There are a lot of legitimately valid arguments that technology is changing the way that the younger generations interact with the world. And many of them I agree with. But to the people who look down on my generation for being constantly connected I would say that it is worth it.
Yes technology is changing us. Technology has always changed the younger generations of a society. Only now it is moving so fast that if you aren’t already plugged in it’s almost impossible to keep up. It has changed the way we view relationships, receive news, make decisions, and form our own opinions. We are dependent on our cellphones to keep us connected to this 24 hour stream of information. Social media has changed not only the way that we perceive other people’s lives but also how we view ourselves. This change is happening at almost a instinctual level, rather than a conscious one, and so I think resisting the change is futile. But not only futile, maybe even wrong. Here’s why.
Because of Snapchat I get to stay connected to the daily lives of my friends all over the world. My friend in Saudi Arabia who posts videos of the DIY crafts she makes, my friends in Korea whose photos and videos I eagerly wait for as a glimpse of what my life might be in a few months, and my friends from back home through whom I get to see my city, my home, and the places I love the most. Snapchat is amazing because it gives you the most human level insight into people lives; what they’re eating, what they’re doing, and what they’re seeing.
Facebook give me the privilege to maintain friendships with people I haven’t seen in years, relationships that I would have absolutely been denied were it not for the invention of social media. I know many people who would argue that they don’t want all that information, and that the natural system of relationships is that some fade away and some don’t. But wouldn’t you at least like the choice of having to never fully say goodbye?

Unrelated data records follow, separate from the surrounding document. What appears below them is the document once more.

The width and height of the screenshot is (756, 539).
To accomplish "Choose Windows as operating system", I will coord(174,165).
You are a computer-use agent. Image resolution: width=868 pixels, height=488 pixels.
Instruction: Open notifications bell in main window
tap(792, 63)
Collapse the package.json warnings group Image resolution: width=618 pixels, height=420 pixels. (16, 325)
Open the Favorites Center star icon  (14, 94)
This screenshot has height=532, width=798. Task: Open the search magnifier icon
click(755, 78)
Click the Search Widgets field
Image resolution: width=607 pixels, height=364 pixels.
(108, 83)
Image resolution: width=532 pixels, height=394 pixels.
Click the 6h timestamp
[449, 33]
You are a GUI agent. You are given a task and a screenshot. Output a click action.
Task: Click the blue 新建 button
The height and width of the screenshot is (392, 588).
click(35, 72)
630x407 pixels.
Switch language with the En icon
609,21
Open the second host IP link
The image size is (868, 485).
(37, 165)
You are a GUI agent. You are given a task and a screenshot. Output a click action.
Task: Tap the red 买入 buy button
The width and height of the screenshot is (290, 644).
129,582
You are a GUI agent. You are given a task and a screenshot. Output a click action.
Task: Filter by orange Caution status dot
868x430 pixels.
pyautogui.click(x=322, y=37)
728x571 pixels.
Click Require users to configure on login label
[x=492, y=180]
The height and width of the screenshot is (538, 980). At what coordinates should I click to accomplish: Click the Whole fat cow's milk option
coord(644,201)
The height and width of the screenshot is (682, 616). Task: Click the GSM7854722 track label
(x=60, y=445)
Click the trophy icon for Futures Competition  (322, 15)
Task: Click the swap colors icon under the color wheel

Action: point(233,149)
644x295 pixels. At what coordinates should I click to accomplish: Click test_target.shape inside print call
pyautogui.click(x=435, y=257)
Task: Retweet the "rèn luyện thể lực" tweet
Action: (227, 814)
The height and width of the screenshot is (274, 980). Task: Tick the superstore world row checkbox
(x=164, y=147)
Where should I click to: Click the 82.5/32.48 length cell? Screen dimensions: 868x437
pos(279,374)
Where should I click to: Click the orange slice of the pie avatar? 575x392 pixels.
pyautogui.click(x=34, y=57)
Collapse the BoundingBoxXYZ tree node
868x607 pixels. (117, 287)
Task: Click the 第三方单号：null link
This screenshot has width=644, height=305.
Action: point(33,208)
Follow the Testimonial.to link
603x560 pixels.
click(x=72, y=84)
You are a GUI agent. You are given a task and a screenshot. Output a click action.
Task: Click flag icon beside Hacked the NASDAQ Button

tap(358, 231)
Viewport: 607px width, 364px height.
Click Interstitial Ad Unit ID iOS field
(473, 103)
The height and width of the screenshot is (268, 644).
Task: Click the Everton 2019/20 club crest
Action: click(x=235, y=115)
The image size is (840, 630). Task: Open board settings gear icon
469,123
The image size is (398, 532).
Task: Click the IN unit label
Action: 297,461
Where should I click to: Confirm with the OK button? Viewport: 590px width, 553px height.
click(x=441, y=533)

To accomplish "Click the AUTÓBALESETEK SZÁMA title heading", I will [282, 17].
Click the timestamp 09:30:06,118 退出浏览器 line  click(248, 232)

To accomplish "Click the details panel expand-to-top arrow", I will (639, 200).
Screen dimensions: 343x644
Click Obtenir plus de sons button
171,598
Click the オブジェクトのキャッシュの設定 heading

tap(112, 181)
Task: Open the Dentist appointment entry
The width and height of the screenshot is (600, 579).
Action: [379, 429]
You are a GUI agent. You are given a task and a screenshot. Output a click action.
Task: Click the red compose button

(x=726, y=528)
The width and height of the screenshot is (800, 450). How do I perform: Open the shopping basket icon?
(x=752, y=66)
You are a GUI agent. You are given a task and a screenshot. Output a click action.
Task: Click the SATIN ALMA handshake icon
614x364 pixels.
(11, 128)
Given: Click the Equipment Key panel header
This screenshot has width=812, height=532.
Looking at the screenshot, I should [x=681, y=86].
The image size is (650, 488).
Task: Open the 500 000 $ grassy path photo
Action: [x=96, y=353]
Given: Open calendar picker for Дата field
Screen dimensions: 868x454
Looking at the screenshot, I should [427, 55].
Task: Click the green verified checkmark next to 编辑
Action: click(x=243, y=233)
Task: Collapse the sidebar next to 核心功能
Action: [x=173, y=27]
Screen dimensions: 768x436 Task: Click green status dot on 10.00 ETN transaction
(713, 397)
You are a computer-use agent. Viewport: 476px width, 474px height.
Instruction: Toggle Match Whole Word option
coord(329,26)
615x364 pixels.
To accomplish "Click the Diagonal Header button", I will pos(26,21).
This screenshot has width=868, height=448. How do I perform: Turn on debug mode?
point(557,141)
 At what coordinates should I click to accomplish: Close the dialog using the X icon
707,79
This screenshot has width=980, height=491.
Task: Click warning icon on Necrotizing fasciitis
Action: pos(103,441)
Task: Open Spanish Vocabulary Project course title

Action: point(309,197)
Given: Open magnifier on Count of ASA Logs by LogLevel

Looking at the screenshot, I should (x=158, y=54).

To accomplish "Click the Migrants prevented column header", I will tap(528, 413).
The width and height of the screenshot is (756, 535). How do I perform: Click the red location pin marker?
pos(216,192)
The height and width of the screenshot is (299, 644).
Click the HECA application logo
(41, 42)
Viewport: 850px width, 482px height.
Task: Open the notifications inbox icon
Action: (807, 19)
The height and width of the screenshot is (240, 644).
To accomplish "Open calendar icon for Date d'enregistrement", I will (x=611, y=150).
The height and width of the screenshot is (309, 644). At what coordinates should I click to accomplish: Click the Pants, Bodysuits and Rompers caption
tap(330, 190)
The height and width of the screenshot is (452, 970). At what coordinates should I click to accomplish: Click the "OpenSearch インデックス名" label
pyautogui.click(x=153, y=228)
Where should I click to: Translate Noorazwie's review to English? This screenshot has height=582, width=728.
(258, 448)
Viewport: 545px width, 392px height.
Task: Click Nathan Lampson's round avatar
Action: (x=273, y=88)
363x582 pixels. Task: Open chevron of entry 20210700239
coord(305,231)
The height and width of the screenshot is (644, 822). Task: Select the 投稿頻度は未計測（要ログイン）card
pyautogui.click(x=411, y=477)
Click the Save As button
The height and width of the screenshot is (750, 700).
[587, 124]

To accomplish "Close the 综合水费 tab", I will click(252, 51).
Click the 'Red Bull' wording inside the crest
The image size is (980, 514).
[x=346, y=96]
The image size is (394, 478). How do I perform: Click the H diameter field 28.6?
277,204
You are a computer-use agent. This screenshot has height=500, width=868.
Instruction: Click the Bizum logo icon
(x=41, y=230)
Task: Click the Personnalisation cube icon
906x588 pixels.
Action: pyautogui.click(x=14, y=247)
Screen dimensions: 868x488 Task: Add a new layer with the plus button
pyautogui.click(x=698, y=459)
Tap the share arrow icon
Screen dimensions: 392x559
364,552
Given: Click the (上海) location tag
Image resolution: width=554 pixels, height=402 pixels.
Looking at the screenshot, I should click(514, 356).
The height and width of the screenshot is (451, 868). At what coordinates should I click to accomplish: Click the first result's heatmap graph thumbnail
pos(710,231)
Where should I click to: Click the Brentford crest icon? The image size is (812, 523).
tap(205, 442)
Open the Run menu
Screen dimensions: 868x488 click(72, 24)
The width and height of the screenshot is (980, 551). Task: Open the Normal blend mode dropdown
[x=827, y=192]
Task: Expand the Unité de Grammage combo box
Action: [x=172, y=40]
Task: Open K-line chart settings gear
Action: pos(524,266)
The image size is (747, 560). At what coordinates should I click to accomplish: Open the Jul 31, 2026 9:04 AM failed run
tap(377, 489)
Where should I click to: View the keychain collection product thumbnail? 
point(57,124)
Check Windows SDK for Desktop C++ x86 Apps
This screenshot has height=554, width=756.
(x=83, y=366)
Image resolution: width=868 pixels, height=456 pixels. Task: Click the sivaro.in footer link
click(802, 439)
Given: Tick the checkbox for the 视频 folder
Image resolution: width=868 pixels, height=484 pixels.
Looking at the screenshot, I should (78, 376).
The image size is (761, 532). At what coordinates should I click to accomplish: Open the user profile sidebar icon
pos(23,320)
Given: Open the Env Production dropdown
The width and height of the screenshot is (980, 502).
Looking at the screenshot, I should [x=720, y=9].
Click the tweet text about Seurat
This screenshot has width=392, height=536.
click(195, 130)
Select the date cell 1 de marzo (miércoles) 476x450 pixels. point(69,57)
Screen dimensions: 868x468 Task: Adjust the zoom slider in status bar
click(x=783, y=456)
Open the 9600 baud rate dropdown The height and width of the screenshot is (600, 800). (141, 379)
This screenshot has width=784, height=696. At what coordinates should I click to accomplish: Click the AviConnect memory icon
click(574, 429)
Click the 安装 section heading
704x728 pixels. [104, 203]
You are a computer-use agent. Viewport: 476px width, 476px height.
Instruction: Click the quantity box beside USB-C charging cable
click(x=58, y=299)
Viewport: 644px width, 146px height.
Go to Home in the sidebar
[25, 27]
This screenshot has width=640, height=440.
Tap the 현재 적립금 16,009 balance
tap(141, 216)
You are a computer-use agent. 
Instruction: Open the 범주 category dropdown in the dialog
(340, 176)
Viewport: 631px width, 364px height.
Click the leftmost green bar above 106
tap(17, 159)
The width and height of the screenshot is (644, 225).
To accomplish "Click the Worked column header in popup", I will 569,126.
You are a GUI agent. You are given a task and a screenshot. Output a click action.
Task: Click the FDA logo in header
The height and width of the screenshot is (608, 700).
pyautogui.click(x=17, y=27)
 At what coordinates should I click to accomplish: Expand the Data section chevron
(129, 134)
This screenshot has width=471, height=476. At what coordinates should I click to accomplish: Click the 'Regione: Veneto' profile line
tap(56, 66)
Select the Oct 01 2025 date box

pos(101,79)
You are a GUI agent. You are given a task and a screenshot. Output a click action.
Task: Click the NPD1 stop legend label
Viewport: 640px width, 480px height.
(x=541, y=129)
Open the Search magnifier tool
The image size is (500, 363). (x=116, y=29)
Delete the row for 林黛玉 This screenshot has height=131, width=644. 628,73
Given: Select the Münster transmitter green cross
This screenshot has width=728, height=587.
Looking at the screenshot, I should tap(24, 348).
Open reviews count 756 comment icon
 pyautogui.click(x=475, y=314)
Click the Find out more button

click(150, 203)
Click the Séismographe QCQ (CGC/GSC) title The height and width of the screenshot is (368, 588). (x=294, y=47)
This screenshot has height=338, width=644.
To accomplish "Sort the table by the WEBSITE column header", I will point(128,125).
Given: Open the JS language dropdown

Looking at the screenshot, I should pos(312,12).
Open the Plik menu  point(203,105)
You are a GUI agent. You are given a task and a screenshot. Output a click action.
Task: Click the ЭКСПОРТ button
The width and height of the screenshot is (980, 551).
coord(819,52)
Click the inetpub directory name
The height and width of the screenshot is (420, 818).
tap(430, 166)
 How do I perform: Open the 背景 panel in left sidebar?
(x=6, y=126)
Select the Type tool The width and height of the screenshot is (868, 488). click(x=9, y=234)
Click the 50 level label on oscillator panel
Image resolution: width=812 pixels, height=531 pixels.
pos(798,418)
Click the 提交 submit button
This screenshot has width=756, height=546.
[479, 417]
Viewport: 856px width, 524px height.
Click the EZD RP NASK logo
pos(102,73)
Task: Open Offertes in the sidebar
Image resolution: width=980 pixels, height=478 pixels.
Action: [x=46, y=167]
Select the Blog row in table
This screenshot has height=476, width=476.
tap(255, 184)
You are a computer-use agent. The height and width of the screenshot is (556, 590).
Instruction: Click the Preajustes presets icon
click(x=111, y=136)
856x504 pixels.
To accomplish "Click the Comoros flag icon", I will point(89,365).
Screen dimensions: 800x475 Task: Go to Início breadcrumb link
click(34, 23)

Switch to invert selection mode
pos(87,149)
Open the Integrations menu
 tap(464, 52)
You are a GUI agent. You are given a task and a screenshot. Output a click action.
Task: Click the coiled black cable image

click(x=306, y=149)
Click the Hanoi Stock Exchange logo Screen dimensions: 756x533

And not just social media but the internet in general has made the world exponentially smaller. I’ve been checking my email every 15 minutes for the last month or so waiting for emails about potential jobs in South Korea. As normal as that sounds now, how incredible is it that the internet has given me resources to connect with schools and professionals on the other side of the world while never having to leave my city. That would have been impossible 30 years ago!
I think that most people recognize that there is something different about this generation whether they think it is good or bad. We are the generation that grew up with terrorism. I was in 1st grade when 9/11 happened. I remember being confused when my teacher burst into tears after a phone call to our classroom. I remember my parents changing the channel and telling me not to worry when I saw burning buildings on television. For as long as I can remember the news has been inundated with images of war and terror.
And yet we are the generation of tolerance. If there is anyone who could be scared, hateful, and jaded it should be us. The war on terror started when we were in elementary school, the economy crashed in middle school and the middle east started to fall to pieces in high school. We’ve constantly been told we must have better grades, to get into better schools, to make better connections, to get a better job because the economy just isn’t what it used to be.
I was in a conversation recently with a group of people, all older than me, and they had a lot of things to say about our generation. That we’re lazy, unmotivated, and too addicted our phones. It offended me a little as I wouldn’t consider myself lazy, unmotivated or addicted to my phone, but it got me thinking. I’m not saying anyone should feel sorry for us, I am so thankful to have been born when I did and into the privileges I recognize that I have. I’m only saying to think about why were are different as much as you think about how we are different.
My friends in Orlando are safe, and I am thankful that was the first thing I heard.